The Scarecrow Video Psychotronic Challenge
31 days • October • 2025
“Once I even called him… airhead.”
Psychotronic:
-adjective
Denoting or relating to a genre of films that typically have a science fiction, horror, or fantasy theme and were made on a low budget.
-Oxford English Dictionary
'We staff don’t necessarily subscribe to the low budget part of that definition since movies like Jurassic World: Rebirth and Predator: Badlands are not exactly low budget affairs but are well within the above mentioned sub-genres. That being said, we do like an underdog more often than not and when you're challenging the mean you might as well have a lot of fun pushing yourself to new lows.
The basic guidelines are:
• Watch at least 1 movie per day during the month of October in whatever order suits you.
• Must fall within the psychotronic definition.
• Have fun and get weird.
• If you see something, say something! Post your watches on social media and make sure to tag them with #SCVpsychochallenge. @scarecrowvideo (Letterboxd, Bluesky) @scarecrow.video.official (instagram) and @scarecrow.video (TikTok)
Now for the watch list:
1. INTRODUCING…: A well-known actor’s first movie. Bonus points if it has an “introducing” credit.
2. FANGS FOR WATCHING: Charm your senses with an anguine flick.
3. SIMIAN CINEMA: Grab a six-pack of bananas and watch a primate film. Something appeeling.
4. MYTHICAL CREATURES: Though they are hard to capture, you must see one in this feature
5. SHRIEKS & SQUEALS: This one’s gotta have that sound that makes the hairs on your neck stand up and sends shivers down your spine.
6. SQUEAKY REELS: [whispers] This one came out in 1925. Shhhhh!
7. NOW THAT’S BRASS: Skewer the end of week one with a thrust of metal - be it precious or, better yet, base.

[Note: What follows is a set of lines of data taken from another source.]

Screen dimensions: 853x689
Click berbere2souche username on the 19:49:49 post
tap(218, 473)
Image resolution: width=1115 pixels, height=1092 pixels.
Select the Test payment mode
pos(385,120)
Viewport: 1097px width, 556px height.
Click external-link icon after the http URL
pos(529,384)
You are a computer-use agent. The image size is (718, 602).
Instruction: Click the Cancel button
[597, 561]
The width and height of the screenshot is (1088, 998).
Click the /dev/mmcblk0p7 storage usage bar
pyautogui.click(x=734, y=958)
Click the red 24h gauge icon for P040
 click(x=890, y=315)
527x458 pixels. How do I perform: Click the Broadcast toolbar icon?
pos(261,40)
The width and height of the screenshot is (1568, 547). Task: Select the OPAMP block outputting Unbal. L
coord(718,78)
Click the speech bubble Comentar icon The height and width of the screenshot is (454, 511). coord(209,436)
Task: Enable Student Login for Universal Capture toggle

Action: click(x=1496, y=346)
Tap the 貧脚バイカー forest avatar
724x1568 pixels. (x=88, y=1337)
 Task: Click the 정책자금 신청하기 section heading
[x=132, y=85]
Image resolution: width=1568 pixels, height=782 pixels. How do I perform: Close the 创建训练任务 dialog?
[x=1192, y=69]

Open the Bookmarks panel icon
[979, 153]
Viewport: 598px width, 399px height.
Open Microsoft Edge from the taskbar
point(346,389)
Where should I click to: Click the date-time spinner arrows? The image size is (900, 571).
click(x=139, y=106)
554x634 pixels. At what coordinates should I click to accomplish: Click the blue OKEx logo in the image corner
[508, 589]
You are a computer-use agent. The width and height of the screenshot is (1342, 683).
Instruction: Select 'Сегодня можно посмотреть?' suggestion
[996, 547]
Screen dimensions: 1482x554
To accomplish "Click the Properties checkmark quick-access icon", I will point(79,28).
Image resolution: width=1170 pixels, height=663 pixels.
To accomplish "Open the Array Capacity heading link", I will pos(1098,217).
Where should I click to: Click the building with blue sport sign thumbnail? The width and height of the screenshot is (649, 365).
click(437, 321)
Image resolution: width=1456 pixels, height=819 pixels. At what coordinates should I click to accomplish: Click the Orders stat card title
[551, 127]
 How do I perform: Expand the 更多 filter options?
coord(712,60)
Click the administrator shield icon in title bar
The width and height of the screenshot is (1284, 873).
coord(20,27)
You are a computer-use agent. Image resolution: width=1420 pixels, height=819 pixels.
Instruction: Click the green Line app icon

8. HOLY WEDNESDAY: ...And on the 8th day the Physical Media God watches a Christploitation flick.
9. MASTER OF DISASTER: Watch any Irwin Allen offering.
10. ESTIMATION…DECIMATION: Today’s forecast is mushroom cloudy with a 100% chance of radiation.
11. DYSTOPIAN FUTURE: Polite society just ain’t what it used to be.
12. MOROSE CODE: Nestle into your favorite dark place to view a Gothic horror piece.
13. HOLLYWOODLAND BACK: Made by an indigenous filmmaker or has featured indigenous cast members.
14. “SHUT THE FACE UP”: Watch a TV edit of an R rated movie, you fairy godmother.
15. GOES WITHOUT SAYING: Feast your eyes on something with little to no dialogue at all.
16. SEQUELAR SUBTITULAR: You know how sequels sometimes have clever subtitles? Like House II: The Second Story…
17. THE WATCHENING: Today’s film title should end with an -ing.
18. VIDEO STORE DAY: This is the big one. Watch something physically rented or bought from an actual video store. If you live in a place that is unfortunate enough not to have one of these archival treasures then watch a movie with a video store scene in it at least. #vivaphysicalmedia
19. THE ABANDONED PLACE: This spooky classic trope that must inhabit tonight’s viewing.
20. DANCE DANCE DEVOLUTION: Today’s viewing soiree must some kind of mutant, freak, or genetic mishappening.
21. TWINNERS CIRCLE: Scientists rejoice! Human cloning has been achieved.
22. WRECK TANGLE: Rubberneck a car crash scene.
23. SURVIVORS?: If anything walks away from a plane crash, the chances of it being healthy are pretty slim.
24. IN YOUR DREAMS: Heavy on the dream sequence, Jack.
25. ELECTRIC SLIP’n’SLIDE: Wriggle your way through a sloppy/goopy good time flick.
26. THAR SHE GLOWS: There be a light house in this plot.
27. TRANCING AND HYPNOTISM: Gold watches ain’t just for retirement.
28. THIS IS JEOPARDY: Ken says you must solve the clues to survive the predicament.
29. “OCCULT”URAL CENTER: This one’s gotta have a supernatural hotspot in it.
30. DEVIL’S NIGHT: Mischief, mayhem or pranks - oh my!
31. I REMEMBER HALLOWEEN: This night, anything goes.